L’incontro di mercoledì 21 sulla prevista verifica in sede sindacale circa la “sostenibilità complessiva dei contratti a tempo determinato in essere” in relazione “alle disponibilità economiche previste in bilancio, ai fondi Euratom, al COS e ai progetti di ricerca”, nonostante le difficoltà precedentemente annunciate dal Commissario in relazione ad alcuni progetti non andati a buon fine su Horizon 2020, ha avuto esito sostanzialmente positivo.

E’ arrivata la conferma del rinnovo di tutti i contratti TD fino al 31/12/2016, senza distinzioni tra le eventuali scadenze differenziate dovute alle diverse date di inizio.

Ma la verifica delle varie voci riguardanti le suddette disponibilità economiche mostra la situazione sempre più incerta che investe le risorse dell’Ente, a cominciare dal COS dove il MiSE annuncia un 2016 radioso promettendo che “o non si taglia niente o al massimo 500.000 €”. Un altro segnale decisamente negativo che, insieme al commissariamento infinito, la dice lunga su quanto il futuro della Ricerca - e dell’ENEA in particolare - stia in cima ai pensieri di questo Governo che pure di Ricerca parla ma attraverso sgravi fiscali alle imprese private sottraendo fondi alla ricerca pubblica.

Restano completamente scoperte le questioni riguardanti il rinnovo dei contratti TD cui scadono i 5 anni a partire del febbraio 2016, degli assegni di ricerca e più in generale cosa succederà dal 1º gennaio 2017.

USB ha quindi formulato una proposta organica che superi innanzitutto l’accordo del 30/1/2015 (che non abbiamo firmato proprio per la sua inadeguatezza e per l’incertezza legata alla verifica delle risorse), da sostituire con un altro che ricalchi l’accordo ISTAT (con scadenze fine al 2020) migliorandone alcune parti normative riguardanti gli assegnisti - attraverso il ricorso a procedure concorsuali a TI o selezioni a TD tenendo conto dell’alta professionalità di questo personale - e in particolare gli assegni di ricerca “anziani” e il personale esternalizzato.

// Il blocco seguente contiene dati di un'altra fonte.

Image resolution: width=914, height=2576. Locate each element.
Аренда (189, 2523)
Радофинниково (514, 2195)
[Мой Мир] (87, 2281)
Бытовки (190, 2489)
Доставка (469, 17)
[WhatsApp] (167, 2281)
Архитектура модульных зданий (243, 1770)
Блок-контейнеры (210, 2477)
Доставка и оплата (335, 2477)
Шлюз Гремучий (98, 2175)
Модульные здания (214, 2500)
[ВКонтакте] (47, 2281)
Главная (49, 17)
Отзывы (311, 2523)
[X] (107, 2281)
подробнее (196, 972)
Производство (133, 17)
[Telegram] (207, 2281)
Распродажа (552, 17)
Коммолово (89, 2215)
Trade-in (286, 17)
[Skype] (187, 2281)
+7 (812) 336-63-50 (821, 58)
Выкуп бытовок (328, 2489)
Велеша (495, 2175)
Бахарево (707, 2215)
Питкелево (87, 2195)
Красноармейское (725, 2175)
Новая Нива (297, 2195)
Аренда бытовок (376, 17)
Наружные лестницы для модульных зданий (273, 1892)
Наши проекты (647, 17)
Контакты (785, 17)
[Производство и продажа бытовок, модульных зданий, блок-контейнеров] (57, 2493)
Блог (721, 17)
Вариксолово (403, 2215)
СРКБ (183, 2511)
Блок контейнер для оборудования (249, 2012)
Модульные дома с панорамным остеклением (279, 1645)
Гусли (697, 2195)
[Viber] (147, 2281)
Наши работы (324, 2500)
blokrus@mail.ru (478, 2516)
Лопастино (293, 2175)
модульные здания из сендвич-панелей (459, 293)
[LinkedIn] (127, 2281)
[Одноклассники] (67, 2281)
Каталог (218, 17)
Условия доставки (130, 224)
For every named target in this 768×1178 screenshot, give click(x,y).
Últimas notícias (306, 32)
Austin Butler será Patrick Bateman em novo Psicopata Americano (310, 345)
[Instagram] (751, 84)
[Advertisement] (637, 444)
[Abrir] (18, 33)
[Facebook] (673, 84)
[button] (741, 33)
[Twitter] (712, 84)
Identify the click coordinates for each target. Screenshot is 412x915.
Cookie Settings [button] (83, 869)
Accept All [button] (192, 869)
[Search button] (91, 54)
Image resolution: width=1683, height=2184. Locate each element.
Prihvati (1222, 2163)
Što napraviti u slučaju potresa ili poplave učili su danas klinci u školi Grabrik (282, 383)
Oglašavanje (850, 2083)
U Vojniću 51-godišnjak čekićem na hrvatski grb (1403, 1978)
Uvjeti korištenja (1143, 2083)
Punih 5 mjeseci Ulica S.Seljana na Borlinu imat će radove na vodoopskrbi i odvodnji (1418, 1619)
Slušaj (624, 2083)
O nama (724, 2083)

Per quanto concerne i i lavoratori a tempo determinato - ribadendo la necessità di rivedere la dotazione organica e il piano assunzionale, sbloccando la rigidità immotivata del MiSE (su questo abbiamo annunciato un diretto impegno nelle prossime settimane) – abbiamo sottolineato come per il personale non inserito nelle proroghe ex-lege 125/2013 siano utilizzabili due norme specifiche per il Comparto:

1)    Il comma 3 dell’art. 23 del Dlgs 81/2015, che precisa la rinnovabilità dei TD che stanno continuando un progetto di ricerca, norma estendibile anche al personale amministrativo, giustificando la partecipazione allo stesso;

2)    Il comma 4 bis dell’art. 14 Dlgs 66/2014, che amplia e aggiorna l’art. 118 della legge 388/2000 (Interventi in materia di formazione professionale nonché disposizioni in materia di attività svolte in fondi comunitari e di Fondo sociale europeo).

La proposta è stata inviata all’Amministrazione anche in vista del tavolo tecnico convocato sull’argomento per il prossimo 30 ottobre.